The whole listing below is to be copied exactly, with every picture left out.

==========

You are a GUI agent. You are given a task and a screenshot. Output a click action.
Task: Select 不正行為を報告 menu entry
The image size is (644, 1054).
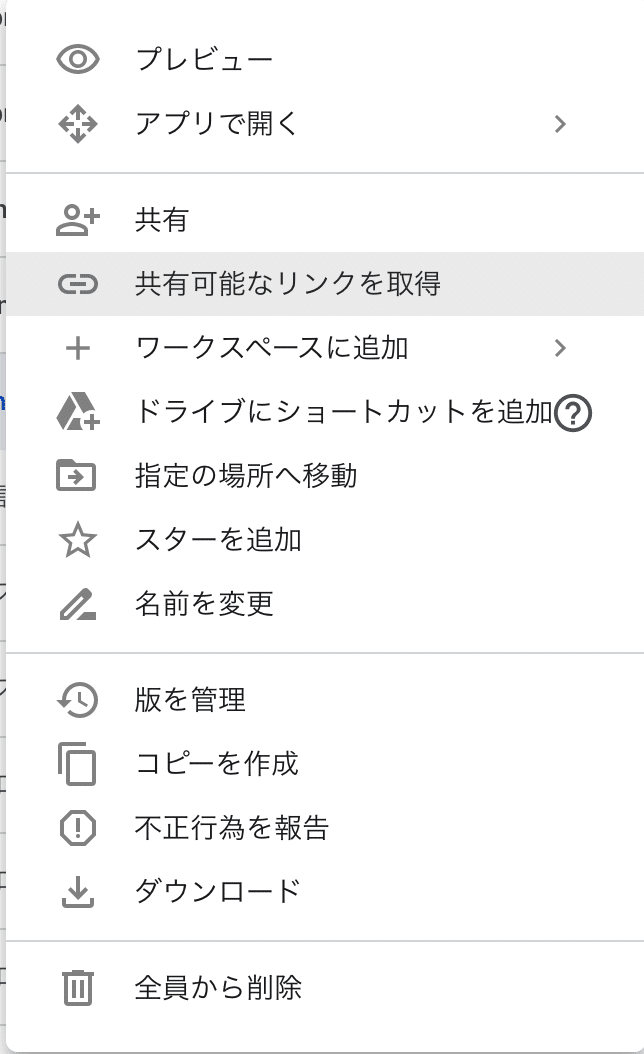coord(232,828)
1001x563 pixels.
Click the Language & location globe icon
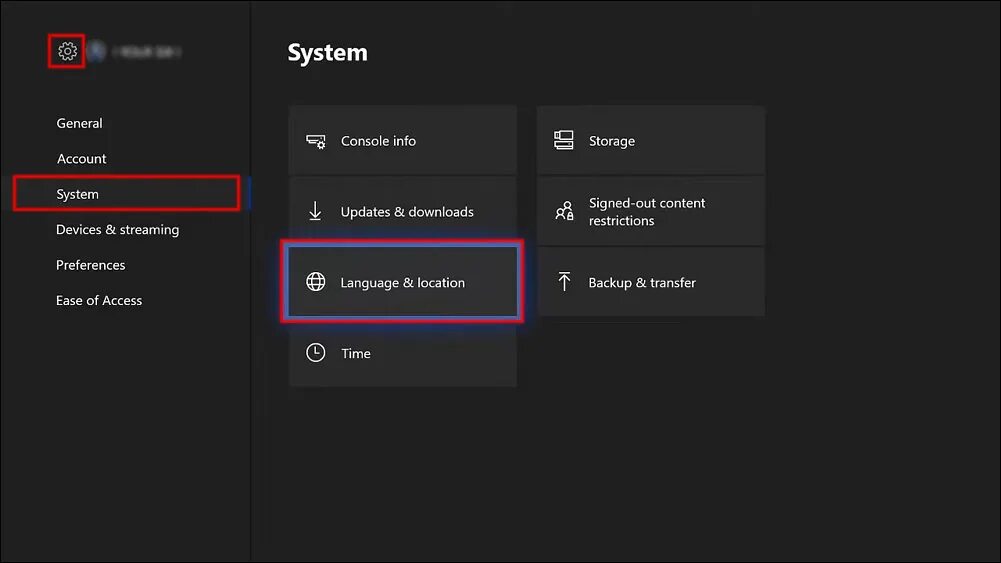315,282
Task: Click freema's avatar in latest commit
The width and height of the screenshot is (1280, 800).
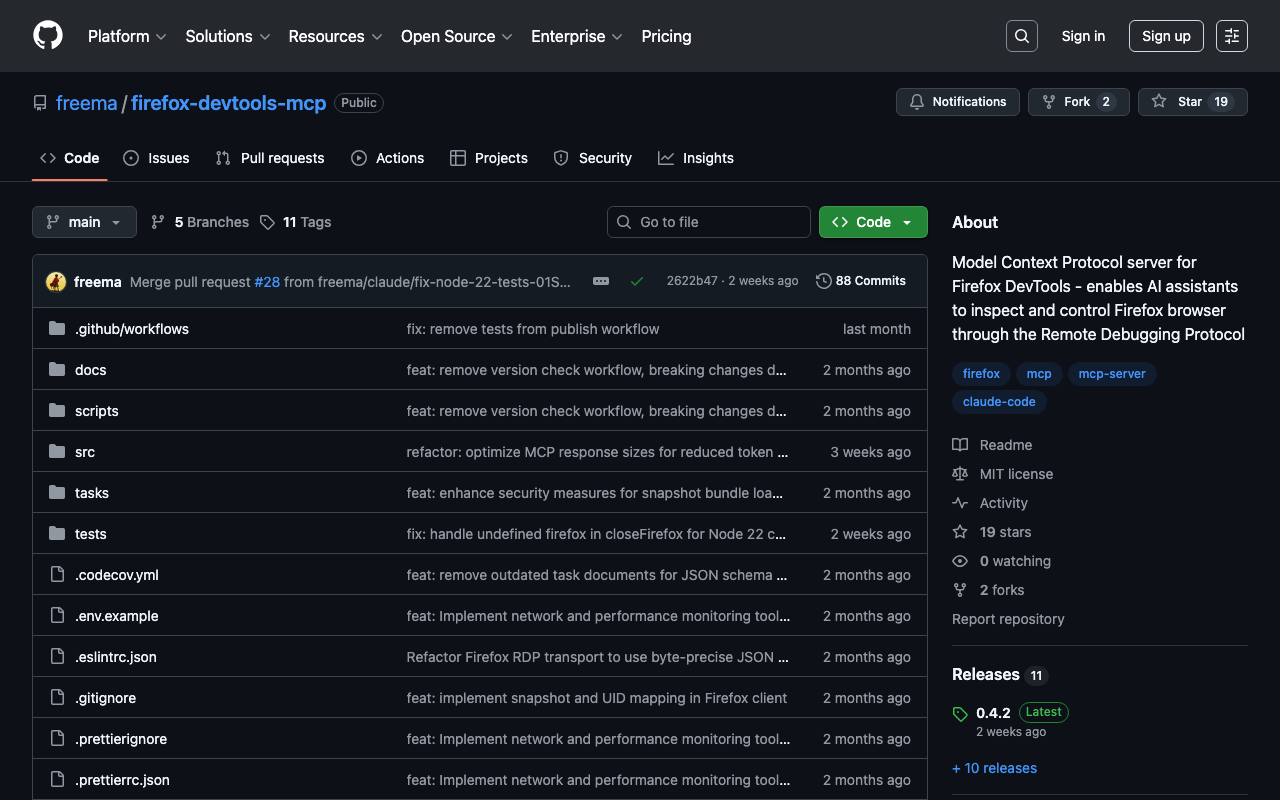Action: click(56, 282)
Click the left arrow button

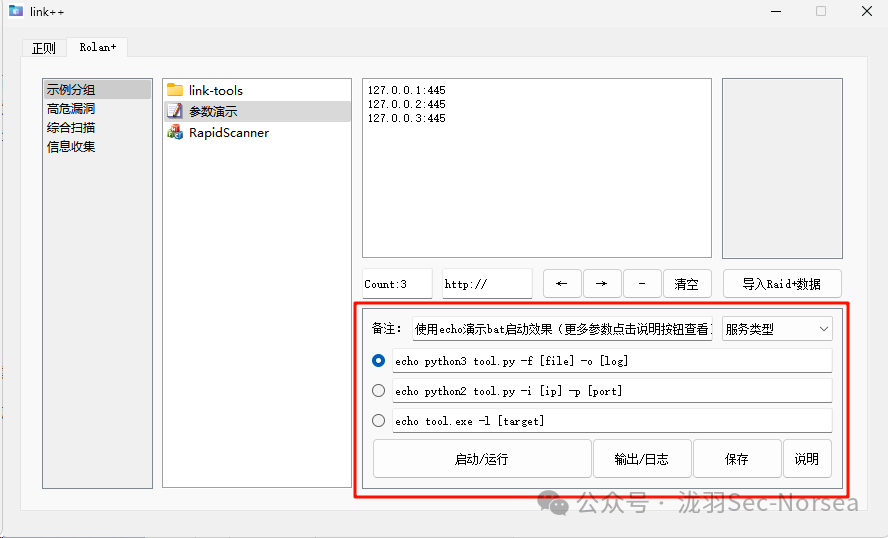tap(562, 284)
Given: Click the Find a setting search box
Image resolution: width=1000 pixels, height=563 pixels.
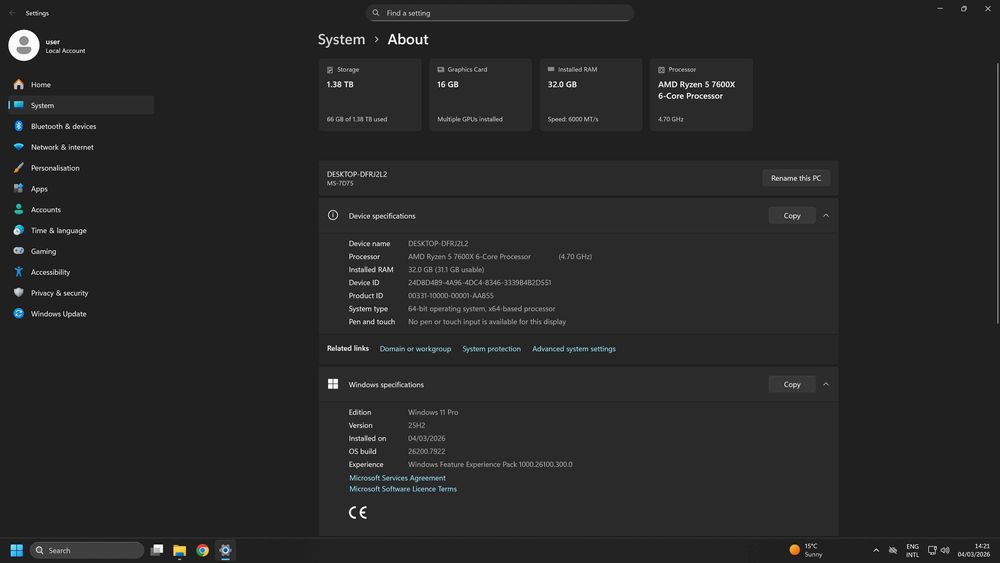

==========

Result of the exercise:
You are a GUI agent. You are given a task and a screenshot. Output a click action.
Task: Select 不正行為を報告 menu entry
The image size is (644, 1054).
coord(232,828)
1001x563 pixels.
Click the Language & location globe icon
315,282
Task: Click freema's avatar in latest commit
The width and height of the screenshot is (1280, 800).
Action: click(56, 282)
Click the left arrow button

tap(562, 284)
Given: Click the Find a setting search box
Image resolution: width=1000 pixels, height=563 pixels.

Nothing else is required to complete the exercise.